▶ **Exercise description**
Every line from the one with "Task: Select the Sound Settings tab" through the end of the entries below must be retyped exactly, and only those lines. The pictures are not part of the copy.

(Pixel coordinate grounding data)
——————————

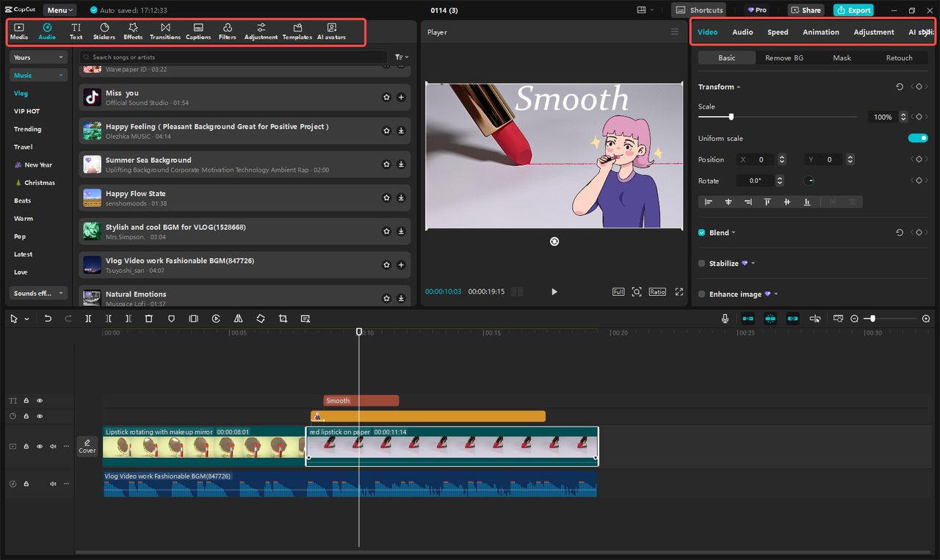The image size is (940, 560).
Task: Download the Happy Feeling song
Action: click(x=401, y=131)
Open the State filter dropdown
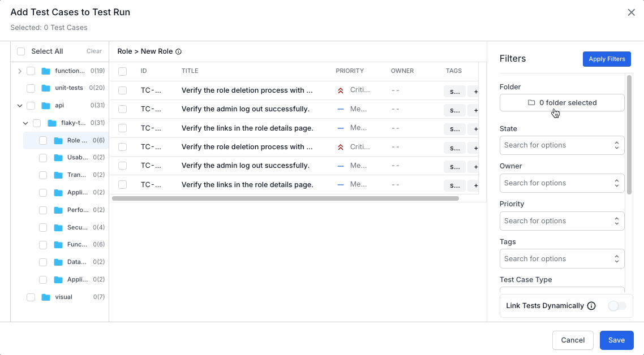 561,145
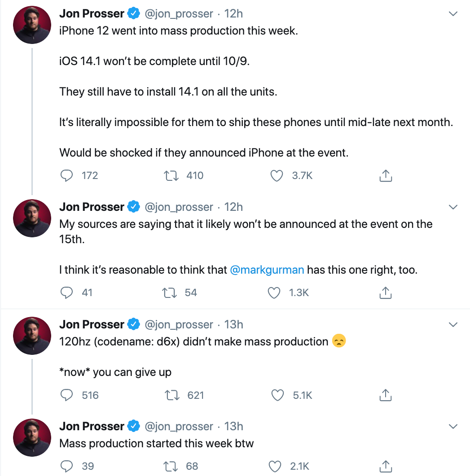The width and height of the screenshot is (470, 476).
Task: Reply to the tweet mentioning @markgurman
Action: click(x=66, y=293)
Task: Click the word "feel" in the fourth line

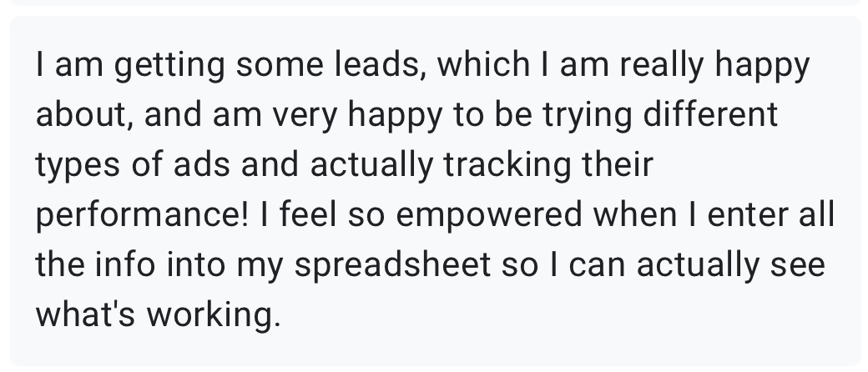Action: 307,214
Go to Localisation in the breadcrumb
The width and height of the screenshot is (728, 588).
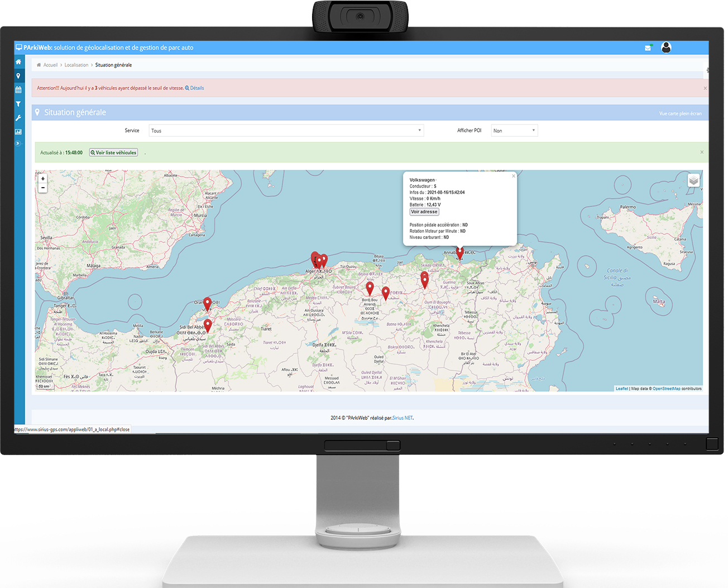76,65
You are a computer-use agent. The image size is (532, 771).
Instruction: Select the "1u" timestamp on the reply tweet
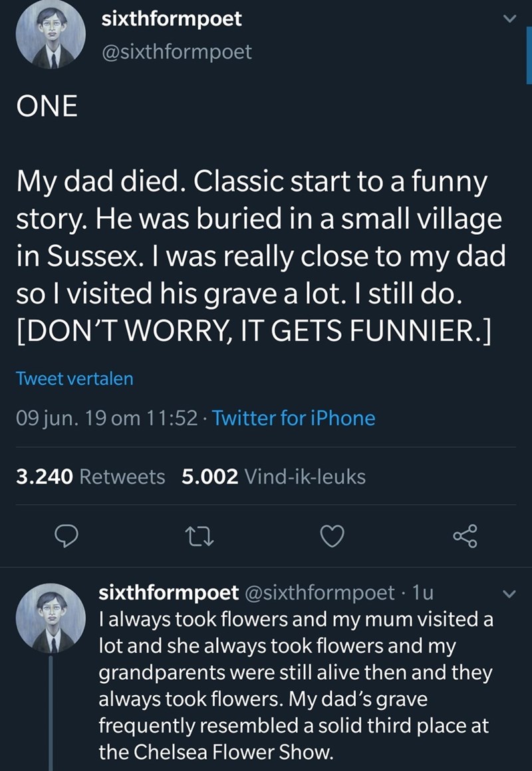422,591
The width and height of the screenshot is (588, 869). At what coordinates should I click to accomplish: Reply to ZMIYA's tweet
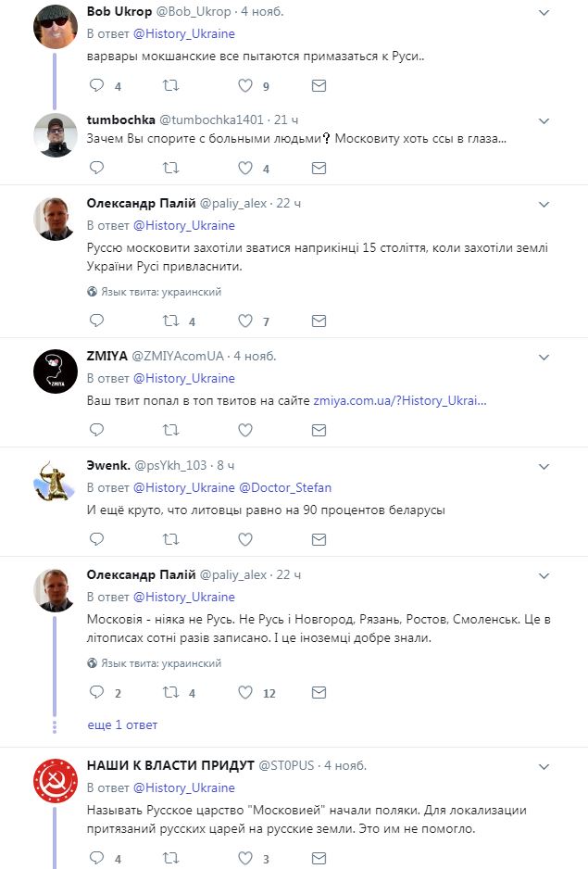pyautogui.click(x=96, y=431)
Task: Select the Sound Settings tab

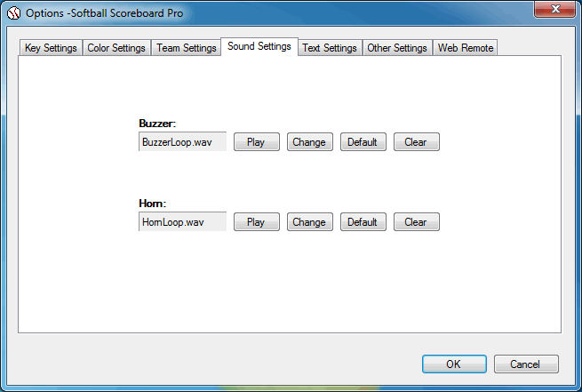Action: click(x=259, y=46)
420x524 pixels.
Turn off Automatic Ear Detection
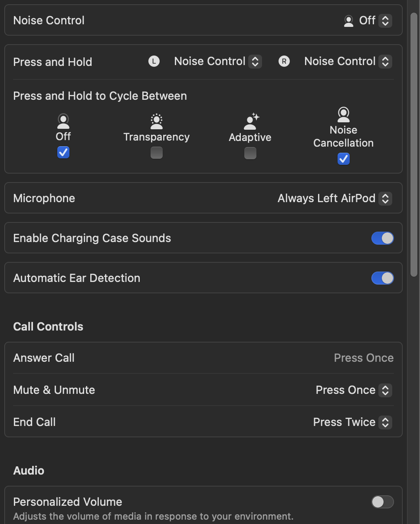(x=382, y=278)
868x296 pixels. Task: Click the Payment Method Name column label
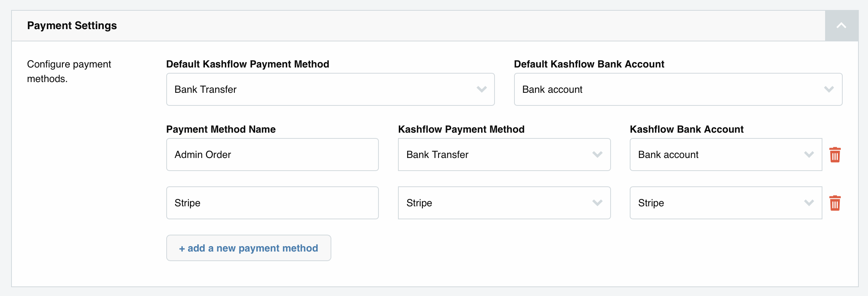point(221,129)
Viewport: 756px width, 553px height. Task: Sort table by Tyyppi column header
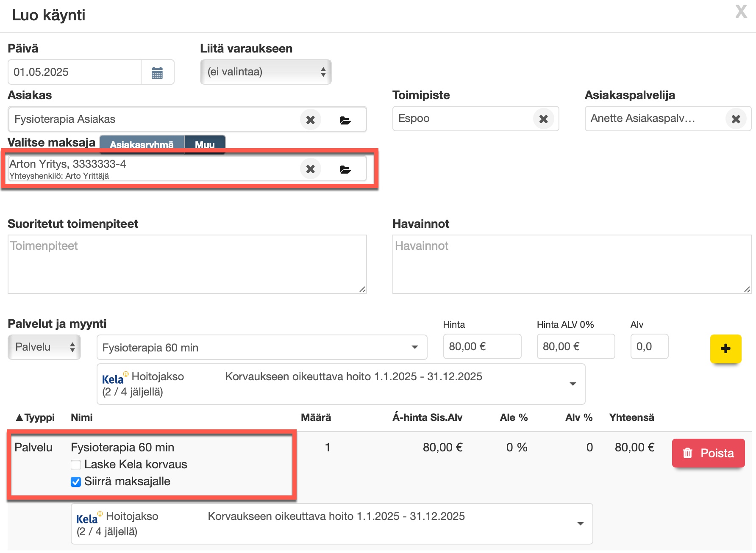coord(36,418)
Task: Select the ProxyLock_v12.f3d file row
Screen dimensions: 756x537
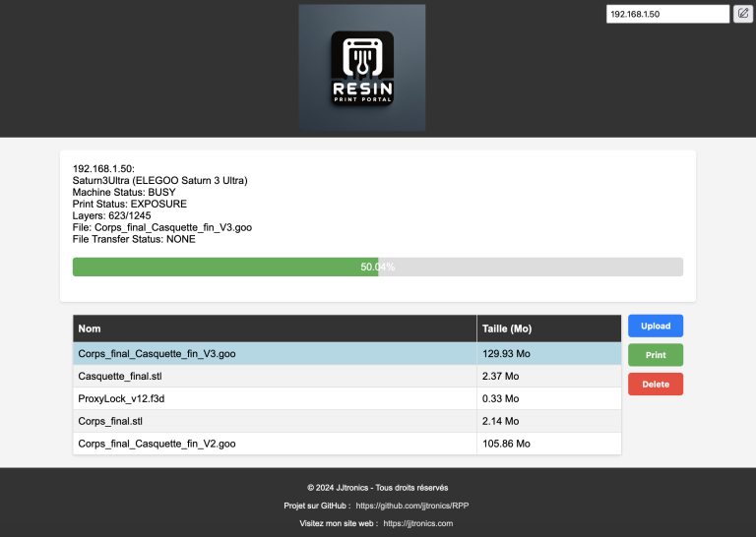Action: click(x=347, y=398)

——————————

▶ **Your response**
Task: Select the Sound Settings tab

Action: click(x=259, y=46)
420x524 pixels.
Turn off Automatic Ear Detection
(x=382, y=278)
868x296 pixels. Task: Click the Payment Method Name column label
point(221,129)
Viewport: 756px width, 553px height. Task: Sort table by Tyyppi column header
coord(36,418)
Task: Select the ProxyLock_v12.f3d file row
Screen dimensions: 756x537
Action: click(x=347, y=398)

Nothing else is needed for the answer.